I’d say he chose well.
He did. (laughs)
After going through that experience for a few years, did you keep exploring?
After I left the band? It was different. Of course I was always interested in doing what I wanted to do on a personal level. I started recording under my own name, even when I was with John, but you know, coming from such an influential group it was easy to develop my own band and do my own thing with a trio.
I know you got into African music with albums like Sahara…
I studied all sorts of music. I really liked Latin music, which had the African influence as well because of the conga drums. I kind of messed with that, playing congas for a while, but it started hurting my hands so I put it down. I wasn’t that good, just playing jam sessions. You have to be careful or you can really damage your hands.
I read somewhere that some time over the years you played in Ike and Tina Turner’s band. [It was in McCoy’s bio at AllMusic.com.]
That’s not true. You know why people say that? Azar Lawrence was playing tenor sax with me a long time ago. He worked for Ike and Tina.
So some journalist got it wrong. It did not really make sense to me.
They did an interview with him and it got mixed up. I don’t know how you can do something that stupid. It got mixed up with my biography, I don’t know how. How the heck would they do that?
My guess would be some journalist didn’t hear things right or wrote it down wrong, and that was perpetuated because some other journalist read what he wrote and passed it on. The error then seems to be real.

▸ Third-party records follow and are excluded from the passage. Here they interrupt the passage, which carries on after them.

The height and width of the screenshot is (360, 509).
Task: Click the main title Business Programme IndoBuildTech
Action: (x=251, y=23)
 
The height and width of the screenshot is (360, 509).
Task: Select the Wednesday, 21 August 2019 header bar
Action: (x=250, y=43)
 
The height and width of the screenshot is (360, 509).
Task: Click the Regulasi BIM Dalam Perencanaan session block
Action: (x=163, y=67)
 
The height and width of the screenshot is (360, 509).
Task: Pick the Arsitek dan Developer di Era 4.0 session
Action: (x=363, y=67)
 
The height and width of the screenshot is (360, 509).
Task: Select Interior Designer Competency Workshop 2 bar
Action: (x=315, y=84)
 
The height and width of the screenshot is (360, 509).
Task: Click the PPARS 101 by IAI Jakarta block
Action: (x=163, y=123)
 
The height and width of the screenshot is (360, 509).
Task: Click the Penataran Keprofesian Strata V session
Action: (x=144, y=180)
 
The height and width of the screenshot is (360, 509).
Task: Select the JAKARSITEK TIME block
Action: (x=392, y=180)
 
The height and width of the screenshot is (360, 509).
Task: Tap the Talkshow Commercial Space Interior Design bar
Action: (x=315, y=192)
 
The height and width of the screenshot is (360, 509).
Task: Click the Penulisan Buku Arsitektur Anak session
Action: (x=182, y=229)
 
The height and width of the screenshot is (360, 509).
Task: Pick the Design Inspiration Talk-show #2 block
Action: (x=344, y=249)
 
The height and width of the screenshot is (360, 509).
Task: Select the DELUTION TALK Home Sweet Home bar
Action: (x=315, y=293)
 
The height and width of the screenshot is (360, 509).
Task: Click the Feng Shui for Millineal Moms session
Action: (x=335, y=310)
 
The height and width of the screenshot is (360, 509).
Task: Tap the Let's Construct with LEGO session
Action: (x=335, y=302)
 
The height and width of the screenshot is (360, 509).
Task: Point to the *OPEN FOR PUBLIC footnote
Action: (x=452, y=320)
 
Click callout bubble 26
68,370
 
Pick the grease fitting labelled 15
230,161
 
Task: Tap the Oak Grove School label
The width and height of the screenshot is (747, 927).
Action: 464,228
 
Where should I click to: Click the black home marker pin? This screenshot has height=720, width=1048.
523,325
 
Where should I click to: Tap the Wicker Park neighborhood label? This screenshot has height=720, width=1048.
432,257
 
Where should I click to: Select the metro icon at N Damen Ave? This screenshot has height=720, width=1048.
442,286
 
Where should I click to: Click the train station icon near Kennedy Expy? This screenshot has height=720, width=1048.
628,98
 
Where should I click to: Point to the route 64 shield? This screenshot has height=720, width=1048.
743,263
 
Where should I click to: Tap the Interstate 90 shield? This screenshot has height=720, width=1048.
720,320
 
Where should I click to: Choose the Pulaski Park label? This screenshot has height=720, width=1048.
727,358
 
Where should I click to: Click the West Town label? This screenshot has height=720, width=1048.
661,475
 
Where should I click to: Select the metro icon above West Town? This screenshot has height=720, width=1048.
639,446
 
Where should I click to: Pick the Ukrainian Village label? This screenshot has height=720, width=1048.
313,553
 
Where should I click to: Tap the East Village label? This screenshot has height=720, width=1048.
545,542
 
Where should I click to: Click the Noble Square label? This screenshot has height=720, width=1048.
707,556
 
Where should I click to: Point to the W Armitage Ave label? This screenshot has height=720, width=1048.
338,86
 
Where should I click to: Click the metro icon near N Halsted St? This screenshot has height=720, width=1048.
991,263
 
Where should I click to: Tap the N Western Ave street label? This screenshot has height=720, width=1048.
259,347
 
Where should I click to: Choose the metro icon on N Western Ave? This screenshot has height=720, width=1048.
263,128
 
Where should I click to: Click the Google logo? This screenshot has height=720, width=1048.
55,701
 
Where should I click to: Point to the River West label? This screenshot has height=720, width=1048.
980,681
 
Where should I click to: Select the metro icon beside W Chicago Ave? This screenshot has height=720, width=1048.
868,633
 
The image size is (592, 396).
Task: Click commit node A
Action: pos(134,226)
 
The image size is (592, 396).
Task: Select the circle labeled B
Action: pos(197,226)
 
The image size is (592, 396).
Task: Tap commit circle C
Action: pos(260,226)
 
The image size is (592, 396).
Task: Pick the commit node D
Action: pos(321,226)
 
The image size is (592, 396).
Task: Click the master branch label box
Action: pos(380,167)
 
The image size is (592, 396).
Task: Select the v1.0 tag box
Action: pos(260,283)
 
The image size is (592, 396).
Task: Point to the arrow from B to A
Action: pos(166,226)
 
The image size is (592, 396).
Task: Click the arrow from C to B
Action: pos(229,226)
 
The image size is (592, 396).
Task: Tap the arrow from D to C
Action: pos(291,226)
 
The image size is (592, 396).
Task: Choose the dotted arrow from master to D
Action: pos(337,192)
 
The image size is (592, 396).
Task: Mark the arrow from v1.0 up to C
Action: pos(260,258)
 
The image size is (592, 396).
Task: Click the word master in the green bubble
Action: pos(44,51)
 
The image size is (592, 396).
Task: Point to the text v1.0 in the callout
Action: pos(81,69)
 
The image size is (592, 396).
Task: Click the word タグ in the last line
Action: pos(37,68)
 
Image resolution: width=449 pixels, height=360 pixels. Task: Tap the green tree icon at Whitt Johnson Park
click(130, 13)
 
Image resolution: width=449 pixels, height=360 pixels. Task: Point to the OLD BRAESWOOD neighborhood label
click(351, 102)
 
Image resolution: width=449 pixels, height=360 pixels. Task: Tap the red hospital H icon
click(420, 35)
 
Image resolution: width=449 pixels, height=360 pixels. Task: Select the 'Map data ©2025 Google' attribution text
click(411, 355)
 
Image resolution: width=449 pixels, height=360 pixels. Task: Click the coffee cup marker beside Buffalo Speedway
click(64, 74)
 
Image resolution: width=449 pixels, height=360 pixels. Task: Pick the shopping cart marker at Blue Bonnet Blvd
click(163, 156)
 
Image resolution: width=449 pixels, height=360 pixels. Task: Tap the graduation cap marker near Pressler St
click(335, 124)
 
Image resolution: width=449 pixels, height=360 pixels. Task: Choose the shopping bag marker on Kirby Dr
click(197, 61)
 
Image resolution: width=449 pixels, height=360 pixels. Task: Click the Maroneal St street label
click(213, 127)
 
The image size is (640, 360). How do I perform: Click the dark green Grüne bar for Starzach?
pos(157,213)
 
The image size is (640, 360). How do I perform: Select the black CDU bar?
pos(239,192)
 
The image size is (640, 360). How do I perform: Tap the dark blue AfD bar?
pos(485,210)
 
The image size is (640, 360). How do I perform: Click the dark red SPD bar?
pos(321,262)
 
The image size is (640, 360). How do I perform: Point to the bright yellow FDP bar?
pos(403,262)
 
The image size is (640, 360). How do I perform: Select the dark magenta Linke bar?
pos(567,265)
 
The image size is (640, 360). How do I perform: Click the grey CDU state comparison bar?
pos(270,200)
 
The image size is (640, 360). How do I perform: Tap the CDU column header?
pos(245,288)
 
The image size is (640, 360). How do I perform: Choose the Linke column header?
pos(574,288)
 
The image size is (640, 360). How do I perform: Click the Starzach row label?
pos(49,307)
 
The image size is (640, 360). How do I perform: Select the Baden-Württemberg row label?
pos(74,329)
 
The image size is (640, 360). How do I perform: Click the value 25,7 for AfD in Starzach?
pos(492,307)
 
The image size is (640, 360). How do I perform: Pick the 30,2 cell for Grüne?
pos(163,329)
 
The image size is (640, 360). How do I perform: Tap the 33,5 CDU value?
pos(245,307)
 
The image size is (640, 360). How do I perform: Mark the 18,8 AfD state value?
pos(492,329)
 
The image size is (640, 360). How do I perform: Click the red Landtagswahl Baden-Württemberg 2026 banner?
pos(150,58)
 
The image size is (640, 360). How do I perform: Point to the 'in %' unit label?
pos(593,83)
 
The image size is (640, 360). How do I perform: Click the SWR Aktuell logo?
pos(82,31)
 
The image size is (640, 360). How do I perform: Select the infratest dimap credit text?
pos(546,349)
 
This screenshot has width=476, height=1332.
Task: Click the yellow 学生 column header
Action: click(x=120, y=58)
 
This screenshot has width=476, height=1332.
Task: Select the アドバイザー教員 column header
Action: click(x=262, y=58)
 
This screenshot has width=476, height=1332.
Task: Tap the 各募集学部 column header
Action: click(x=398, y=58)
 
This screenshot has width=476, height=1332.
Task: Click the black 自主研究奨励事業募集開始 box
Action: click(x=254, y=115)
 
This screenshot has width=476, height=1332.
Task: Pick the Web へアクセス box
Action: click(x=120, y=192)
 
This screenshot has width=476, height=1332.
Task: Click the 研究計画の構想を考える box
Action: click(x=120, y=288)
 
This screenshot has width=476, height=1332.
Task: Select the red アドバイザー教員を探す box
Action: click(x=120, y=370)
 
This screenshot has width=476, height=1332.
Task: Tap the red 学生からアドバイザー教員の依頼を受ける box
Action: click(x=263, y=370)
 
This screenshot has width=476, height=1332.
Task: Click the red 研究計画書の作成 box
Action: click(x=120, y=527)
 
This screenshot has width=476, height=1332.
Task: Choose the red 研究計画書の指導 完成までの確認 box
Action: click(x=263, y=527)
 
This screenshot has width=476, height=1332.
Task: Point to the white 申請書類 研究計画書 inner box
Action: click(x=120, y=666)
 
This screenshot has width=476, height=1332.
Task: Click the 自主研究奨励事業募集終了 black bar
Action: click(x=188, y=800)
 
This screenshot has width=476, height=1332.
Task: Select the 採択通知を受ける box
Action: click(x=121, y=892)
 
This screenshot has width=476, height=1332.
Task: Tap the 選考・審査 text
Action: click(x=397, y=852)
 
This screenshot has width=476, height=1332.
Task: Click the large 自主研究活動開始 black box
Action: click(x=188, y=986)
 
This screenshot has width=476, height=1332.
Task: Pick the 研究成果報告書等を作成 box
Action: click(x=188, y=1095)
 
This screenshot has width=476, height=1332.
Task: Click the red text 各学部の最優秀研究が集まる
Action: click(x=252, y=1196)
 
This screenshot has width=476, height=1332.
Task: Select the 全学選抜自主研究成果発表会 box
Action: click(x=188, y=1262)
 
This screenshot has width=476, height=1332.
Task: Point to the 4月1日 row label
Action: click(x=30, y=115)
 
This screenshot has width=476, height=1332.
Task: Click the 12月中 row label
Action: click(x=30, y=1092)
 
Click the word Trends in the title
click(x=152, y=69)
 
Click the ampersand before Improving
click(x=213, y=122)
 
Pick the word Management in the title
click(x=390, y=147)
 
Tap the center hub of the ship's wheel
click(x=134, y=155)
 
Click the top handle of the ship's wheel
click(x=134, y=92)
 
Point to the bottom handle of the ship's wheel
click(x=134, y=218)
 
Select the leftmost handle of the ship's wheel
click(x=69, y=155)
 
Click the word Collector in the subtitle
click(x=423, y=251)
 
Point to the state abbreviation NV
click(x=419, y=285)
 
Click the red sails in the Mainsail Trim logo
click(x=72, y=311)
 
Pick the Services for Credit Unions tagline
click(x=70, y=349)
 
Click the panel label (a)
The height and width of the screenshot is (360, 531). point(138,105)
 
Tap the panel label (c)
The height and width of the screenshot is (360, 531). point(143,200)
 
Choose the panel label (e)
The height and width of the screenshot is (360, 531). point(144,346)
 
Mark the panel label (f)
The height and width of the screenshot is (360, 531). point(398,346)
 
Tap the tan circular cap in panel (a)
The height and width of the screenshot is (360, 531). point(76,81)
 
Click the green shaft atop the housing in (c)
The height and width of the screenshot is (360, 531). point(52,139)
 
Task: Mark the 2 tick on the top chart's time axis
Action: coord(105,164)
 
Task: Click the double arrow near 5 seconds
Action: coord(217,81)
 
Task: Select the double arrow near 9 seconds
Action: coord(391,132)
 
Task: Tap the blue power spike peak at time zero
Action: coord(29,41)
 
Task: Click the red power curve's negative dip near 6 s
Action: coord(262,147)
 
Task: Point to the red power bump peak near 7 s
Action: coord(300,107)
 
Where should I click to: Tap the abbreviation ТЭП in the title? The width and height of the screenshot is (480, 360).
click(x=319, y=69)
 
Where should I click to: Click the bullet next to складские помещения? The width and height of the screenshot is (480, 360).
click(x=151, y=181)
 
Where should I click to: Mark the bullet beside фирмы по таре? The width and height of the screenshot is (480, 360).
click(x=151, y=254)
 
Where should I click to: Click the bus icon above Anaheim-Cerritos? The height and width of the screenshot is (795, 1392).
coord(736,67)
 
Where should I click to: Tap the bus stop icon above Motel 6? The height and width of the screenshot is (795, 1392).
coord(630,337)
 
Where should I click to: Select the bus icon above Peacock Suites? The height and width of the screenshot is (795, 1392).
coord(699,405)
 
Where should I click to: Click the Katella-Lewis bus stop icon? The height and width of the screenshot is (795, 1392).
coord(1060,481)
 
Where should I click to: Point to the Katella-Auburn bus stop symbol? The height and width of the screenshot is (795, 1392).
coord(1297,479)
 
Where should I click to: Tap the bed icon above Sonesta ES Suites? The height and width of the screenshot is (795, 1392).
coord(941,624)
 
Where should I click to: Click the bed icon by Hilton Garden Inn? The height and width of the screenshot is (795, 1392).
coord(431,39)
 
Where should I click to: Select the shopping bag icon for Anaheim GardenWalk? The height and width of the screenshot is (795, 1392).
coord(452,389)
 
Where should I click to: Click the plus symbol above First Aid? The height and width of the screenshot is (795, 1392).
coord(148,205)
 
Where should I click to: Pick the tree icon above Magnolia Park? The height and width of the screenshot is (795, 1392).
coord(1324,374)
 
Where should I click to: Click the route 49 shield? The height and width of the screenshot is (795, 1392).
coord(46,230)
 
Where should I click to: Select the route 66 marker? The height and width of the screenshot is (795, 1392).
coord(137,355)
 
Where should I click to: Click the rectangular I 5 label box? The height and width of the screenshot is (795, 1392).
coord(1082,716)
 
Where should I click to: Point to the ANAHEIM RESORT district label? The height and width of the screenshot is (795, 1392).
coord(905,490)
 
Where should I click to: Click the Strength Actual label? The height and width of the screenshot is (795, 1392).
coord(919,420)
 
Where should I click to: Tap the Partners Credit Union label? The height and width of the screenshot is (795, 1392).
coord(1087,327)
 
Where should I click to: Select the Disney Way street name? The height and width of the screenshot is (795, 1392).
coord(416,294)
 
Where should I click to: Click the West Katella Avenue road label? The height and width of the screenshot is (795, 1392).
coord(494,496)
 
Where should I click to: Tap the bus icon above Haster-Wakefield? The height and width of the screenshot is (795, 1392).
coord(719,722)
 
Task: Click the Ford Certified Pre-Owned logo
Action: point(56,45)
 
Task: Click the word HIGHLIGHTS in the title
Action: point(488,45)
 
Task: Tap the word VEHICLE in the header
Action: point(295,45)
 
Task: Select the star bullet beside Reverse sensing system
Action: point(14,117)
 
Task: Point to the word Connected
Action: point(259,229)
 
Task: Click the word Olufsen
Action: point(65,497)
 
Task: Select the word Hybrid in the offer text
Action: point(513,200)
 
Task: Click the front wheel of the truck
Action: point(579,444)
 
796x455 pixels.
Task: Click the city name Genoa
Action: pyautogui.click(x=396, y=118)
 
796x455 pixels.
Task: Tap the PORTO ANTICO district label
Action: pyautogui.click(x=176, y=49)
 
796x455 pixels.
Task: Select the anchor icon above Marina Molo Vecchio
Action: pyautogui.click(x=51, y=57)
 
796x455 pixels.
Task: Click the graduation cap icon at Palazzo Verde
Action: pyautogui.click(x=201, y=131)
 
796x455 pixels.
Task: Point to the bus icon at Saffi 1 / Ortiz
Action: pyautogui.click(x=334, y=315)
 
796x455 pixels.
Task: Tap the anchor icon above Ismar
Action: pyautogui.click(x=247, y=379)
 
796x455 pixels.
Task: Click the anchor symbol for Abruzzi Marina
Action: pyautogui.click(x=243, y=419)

Exactly, but it’s manufactured. (laughs)
Weren’t you just out here on the West Coast playing at Yoshi’s?
That’s right. I’ve been playing there off and on for 12 years. It’s developed to a point where now they want me to stay and play for two weeks and present different musicians so I have a different band each week. I’ve been doing that for a few years.
And you played with John’s son Ravi?
The first week was with Joe Lovano and Dave Holland. The second week was with Ravi Coltrane and Bobby Hutcherson. Bobby and I go way back.
Did you revisit some of the songs you played in the past?
We played some songs that Bobby and I recorded together.
Who’s coming out with you when you play here in Arcata?
Charnett Moffett (bass) and Eric Gravatt (drums), he used to play with Weather Report years ago.
Where having you been taking things musically? Are you exploring any new territory?
I try to do different things all the time, but I don’t really have a name for it. It’s a culmination of everything I’ve been through musically. I use it as a platform and try to have in catapult me to another level. But I’m not doing a John Coltrane kind of thing where I’m like looking all the time for something new. I use music as an experience. I don’t like to play the same thing every day, but I’m not on a mission. I just want to enjoy playing. And if I enjoy what I play, hopefully I’ll run into something very interesting. That’s all. I don’t try to practice every day trying to reach some certain point. You know I’ve done a lot of things and I don’t have to prove anything.